Intraductal carcinomas (IDCs) of the salivary gland resemble atypical ductal hyperplasia or ductal carcinoma in situ neoplasms of the breast.
We report a case of a submandibular gland IDC in a 27-year-old Chinese female. MRI neck scan showed features of a slow flow venous malformation or haemangioma. On fine needle aspiration cytology, atypical epithelial cells were present. The IDC was surgically excised with clear margins. Histopathology revealed a haemorrhagic cystic lesion with a NCOA4 (exon 6) :: RET (exon 12) gene fusion detected on molecular testing.
IDCs occur rarely, representing 0.06% of all salivary gland neoplasms , with only 3.76% arising in the submandibular gland2. The mean age of the patient population is 60.30 years . Clinical as well as radiological and cytopathological features are unhelpful in coming to a definitive diagnosis. Conversely, final diagnosis tends to hinge on immunohistochemistry and molecular analyses post-excision, as shown in our patient.

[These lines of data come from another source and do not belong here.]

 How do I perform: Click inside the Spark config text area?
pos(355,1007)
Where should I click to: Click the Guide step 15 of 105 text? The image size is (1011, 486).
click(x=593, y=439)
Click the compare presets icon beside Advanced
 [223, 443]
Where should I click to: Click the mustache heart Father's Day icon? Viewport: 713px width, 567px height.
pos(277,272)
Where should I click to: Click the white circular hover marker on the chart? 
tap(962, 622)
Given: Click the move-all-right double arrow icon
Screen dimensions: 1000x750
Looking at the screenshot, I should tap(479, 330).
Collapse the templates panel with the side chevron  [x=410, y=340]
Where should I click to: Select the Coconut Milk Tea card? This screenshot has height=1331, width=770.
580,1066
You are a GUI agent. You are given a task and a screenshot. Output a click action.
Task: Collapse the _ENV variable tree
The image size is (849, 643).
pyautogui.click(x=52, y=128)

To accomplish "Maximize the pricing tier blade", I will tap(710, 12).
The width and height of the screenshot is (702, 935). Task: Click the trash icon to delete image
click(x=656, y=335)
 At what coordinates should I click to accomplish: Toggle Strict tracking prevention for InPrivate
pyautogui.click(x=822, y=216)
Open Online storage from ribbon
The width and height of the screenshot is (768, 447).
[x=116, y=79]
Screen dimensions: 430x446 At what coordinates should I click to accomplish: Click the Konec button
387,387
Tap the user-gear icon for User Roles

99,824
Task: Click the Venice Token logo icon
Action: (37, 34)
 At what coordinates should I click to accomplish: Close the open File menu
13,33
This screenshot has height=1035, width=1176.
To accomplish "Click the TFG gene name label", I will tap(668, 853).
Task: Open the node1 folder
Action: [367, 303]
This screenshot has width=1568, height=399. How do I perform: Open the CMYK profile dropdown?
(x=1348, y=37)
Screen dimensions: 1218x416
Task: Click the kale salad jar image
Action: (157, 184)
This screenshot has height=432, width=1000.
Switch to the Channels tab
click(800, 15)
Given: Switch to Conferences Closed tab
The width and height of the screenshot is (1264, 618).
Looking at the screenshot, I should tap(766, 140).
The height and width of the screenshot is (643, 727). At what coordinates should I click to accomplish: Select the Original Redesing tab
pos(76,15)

Complete surgical excision with negative margins is the definitive treatment for IDCs. Use of adjuvant therapies such as chemotherapy and radiotherapy are not justified. Precision therapy such as RET protein inhibitors has been increasingly relevant as therapeutic alternatives.
In summary, the lack of literature of an IDC of the submandibular gland given its uncommon presentation, together with its lack of definitive features early in the diagnosis process, makes this case a clinical gem to document.